1 . Dossier administratif, vol. 1A aux pp. 228-242.

2 . L.R.C. 1985, c. S-15 [LMSI].

3 . Dossier administratif, vol. 1A aux pp. 255-256.

4 . Le paragraphe 34(2) permet aussi une conclusion d’indication raisonnable de « retard », que le paragraphe 2(1) de la LMSI définit comme « [l]e retard sensible de la mise en production d’une branche de production nationale. » Puisqu’il existe une branche de production nationale de panneaux isolants en polyiso au Canada, le « retard » n’est pas une question en litige dans cette enquête préliminaire de dommage.

5 . D.O.R.S./84-927.

6 . Dans sa plainte, IKO a fourni de la documentation relative aux produits pour les sociétés américaines suivantes fabriquant des panneaux isolants en polyiso : Johns Manville, pièce 5; Atlas, pièce 6; Firestone, pièce 7; Rmax, pièce 8; Hunter Panels, division de Carlisle, pièce 9; Dow, pièce 10. Dossier administratif, vol. 1 aux pp. 125-214.

7 . IKOTherm, pièce 2, IKOTherm III, pièce 3, Enerfoil, pièce 4, dossier administratif, vol. 1 aux pp. 113-124.

8 . Dossier administratif, vol. 3 aux para. 11-20.

9 . Voir, par exemple, Raccords de tuyauterie en cuivre (19 février 2007), NQ-2006-002 (TCCE) au para. 48.

10 . Dossier administratif, vol. 3 aux para. 21-35; voir en particulier le para. 22.

11 . Ibid. aux para. 21-22.

12 . (18 avril 2006), NQ-2005-001 (TCCE), [Maïs-grain à l’état brut], aux para. 71-74.

13 . Maïs-grain à l’état brut au para. 74.

14 . Dossier administratif, vol. 1 à la p. 20.

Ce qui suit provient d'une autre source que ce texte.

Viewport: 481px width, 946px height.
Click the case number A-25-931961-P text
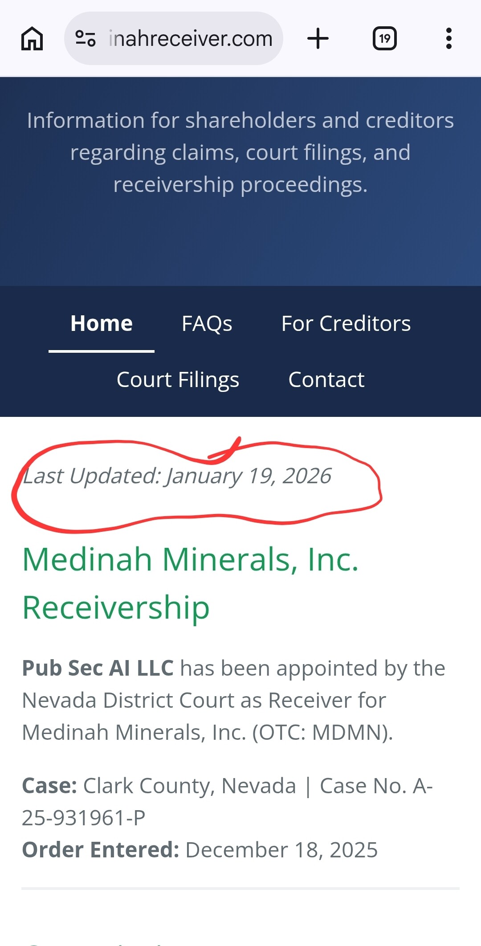tap(84, 818)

15 . La valeur unitaire moyenne des ventes des marchandises similaires a été soumise en réponse à la demande de renseignements supplémentaires. La valeur unitaire moyenne des ventes des marchandises en question a été estimée par l’ajout des coûts de transport, calculés par IKO, à la valeur en douane unitaire moyenne des marchandises en question. Selon les observations d’IKO, les ventes de panneaux isolants en polyiso au Canada sont destinées principalement aux distributeurs. Par conséquent, l’ajout des coûts de transport à la valeur en douane des importations est représentatif de la valeur de vente nette rendue des importations en question aux distributeurs.